Other examples of these patterns

• For a very simple example for Excel that uses Array.forEach loops, see the accepted answer to this Stack Overflow question: Is it possible to queue more than one context.load before context.sync?
• For a simple example for Word that uses Array.forEach loops and doesn't use async/await syntax, see the accepted answer to this Stack Overflow question: Iterating over all paragraphs with content controls with Office JavaScript API.
• For an example for Word that is written in TypeScript, see the sample Word Add-in Angular2 Style Checker, especially the file word.document.service.ts. It has a mixture of for and Array.forEach loops.
• For an advanced Word sample, import this gist into the Script Lab tool. For context in using the gist, see the accepted answer to the Stack Overflow question Document not in sync after replace text. This sample creates a custom correlating object type that has three properties. It uses a total of three loops to construct the array of correlated objects, and two more loops to do the final processing. There are a mixture of for and Array.forEach loops.
• Although not strictly an example of the split loop or correlated objects patterns, there's an advanced Excel sample that shows how to convert a set of cell values to other currencies with just a single context.sync. To try it, open the Script Lab tool then search for and navigate to the Currency Converter sample.

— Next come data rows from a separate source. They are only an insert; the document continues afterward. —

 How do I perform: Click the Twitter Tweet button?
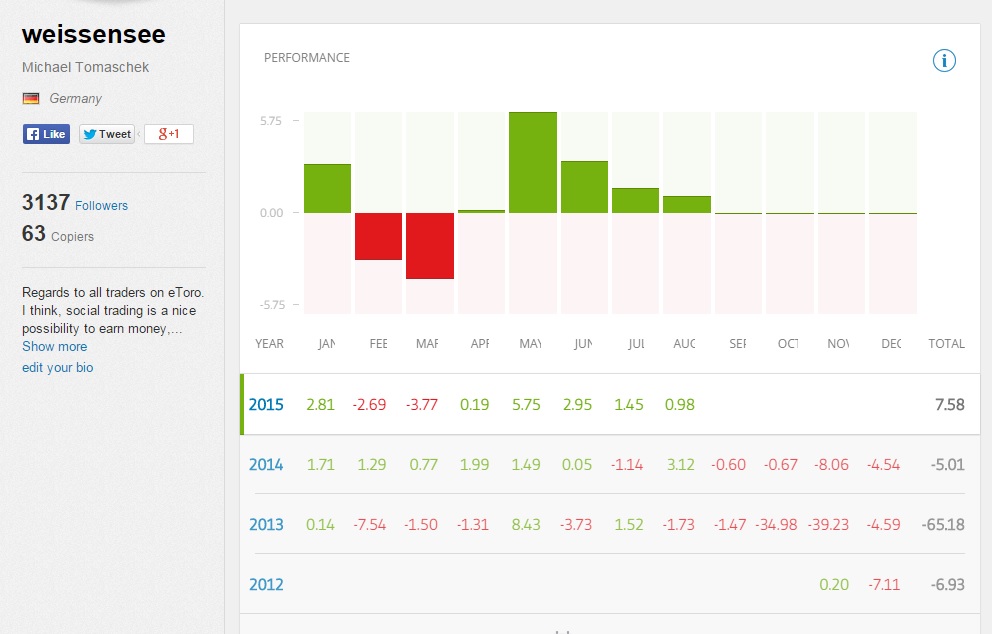pyautogui.click(x=107, y=134)
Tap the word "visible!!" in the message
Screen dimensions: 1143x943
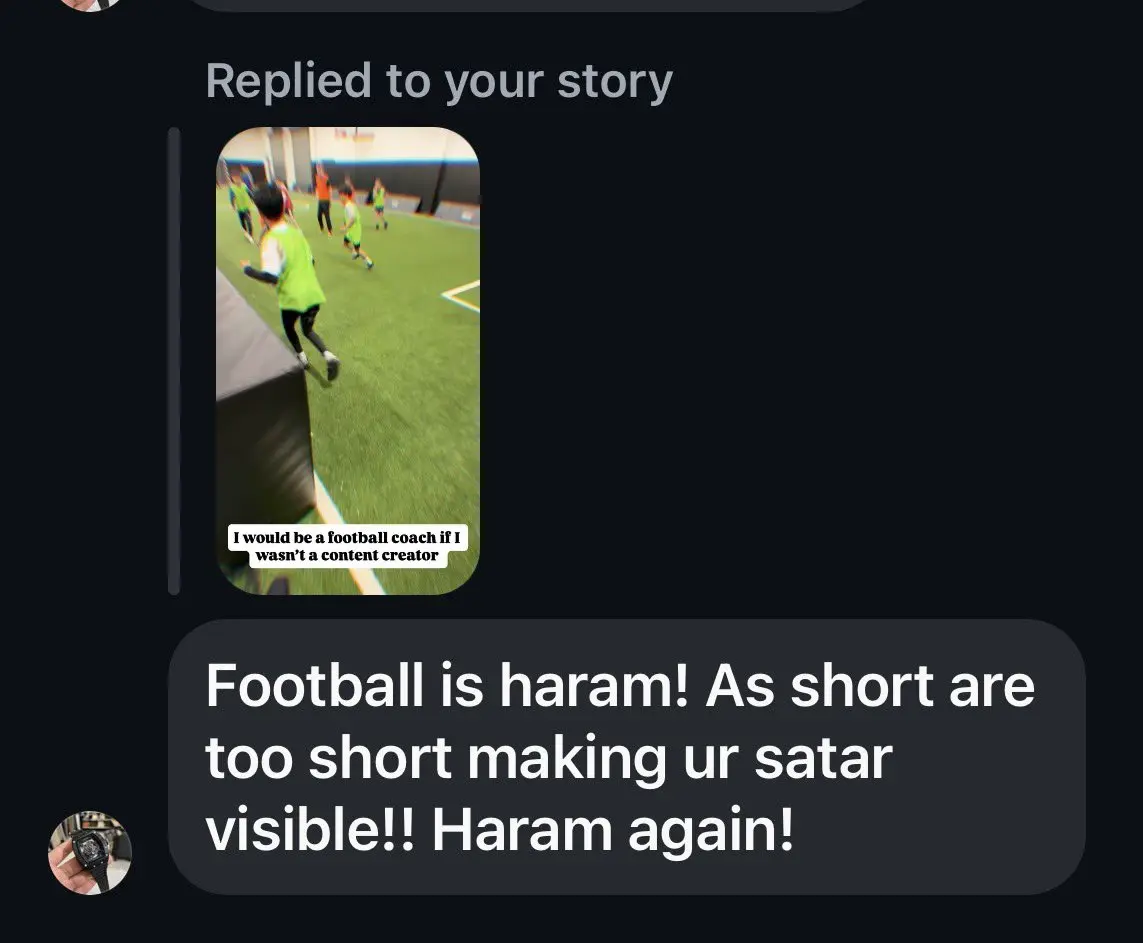coord(310,829)
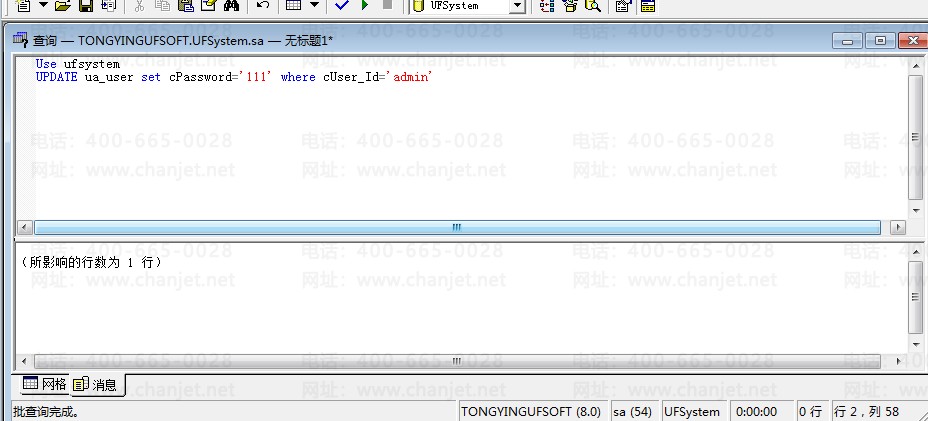Image resolution: width=928 pixels, height=421 pixels.
Task: Parse query using the blue checkmark
Action: pyautogui.click(x=341, y=5)
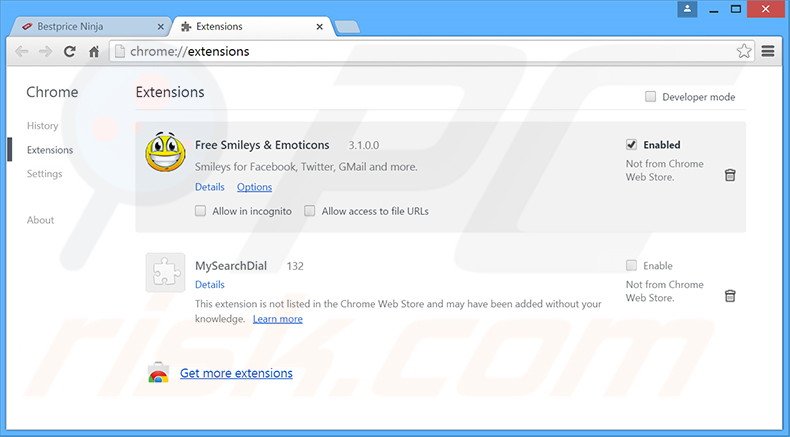
Task: Click the back navigation arrow
Action: (x=22, y=51)
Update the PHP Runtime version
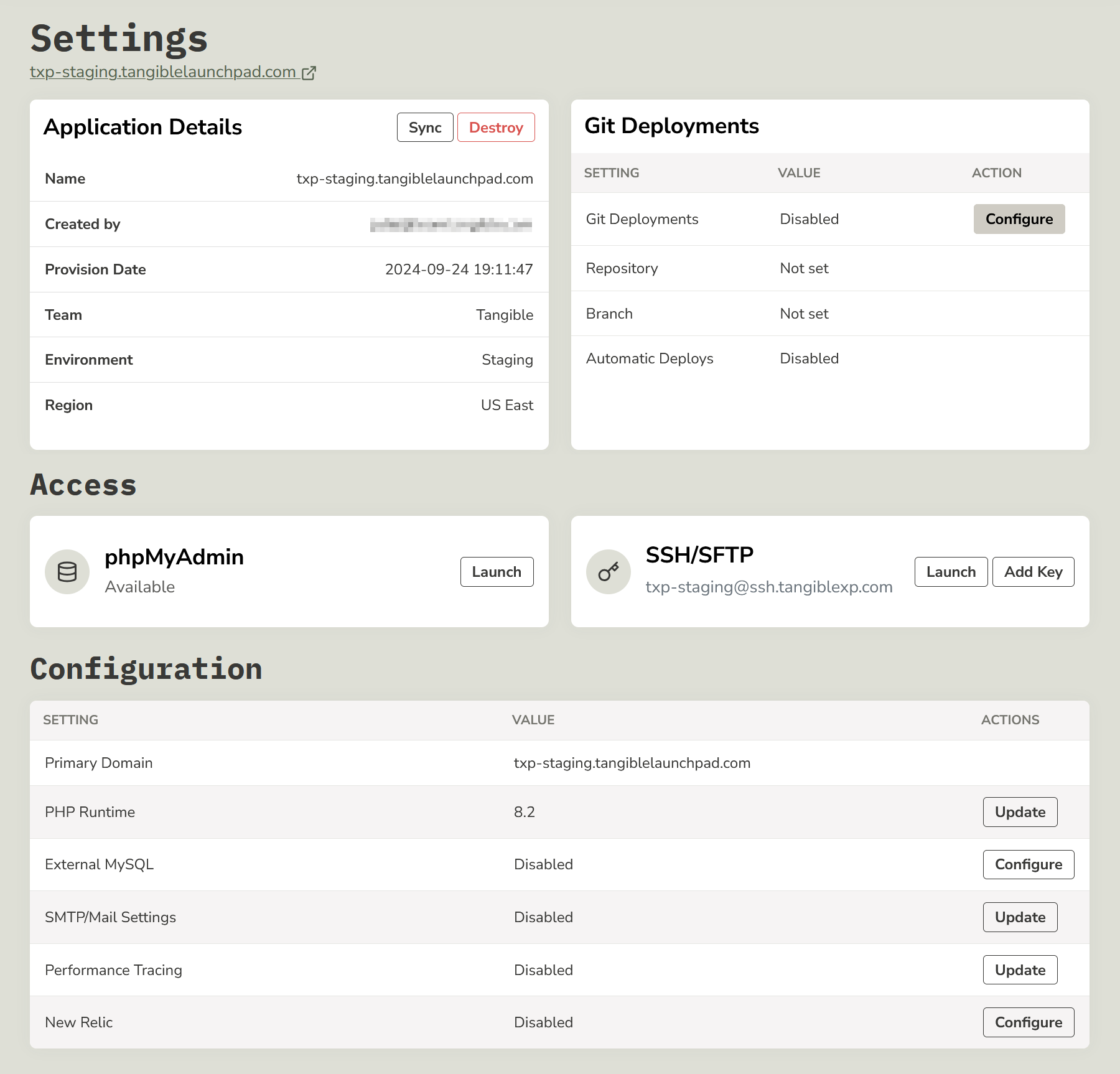1120x1074 pixels. point(1019,812)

When should you not use the patterns in this article?

Excel can't read more than 5 MB of data in a given call of context.sync. If this limit is exceeded, an error is thrown. (See the "Excel add-ins section" of Resource limits and performance optimization for Office Add-ins for more information.) It's very rare that this limit is approached, but if there's a chance that this will happen with your add-in, then your code should not load all the data in a single loop and follow the loop with a context.sync. But you still should avoid having a context.sync in every iteration of a loop over a collection object. Instead, define subsets of the items in the collection and loop over each subset in turn, with a context.sync between the loops. You could structure this with an outer loop that iterates over the subsets and contains the context.sync in each of these outer iterations.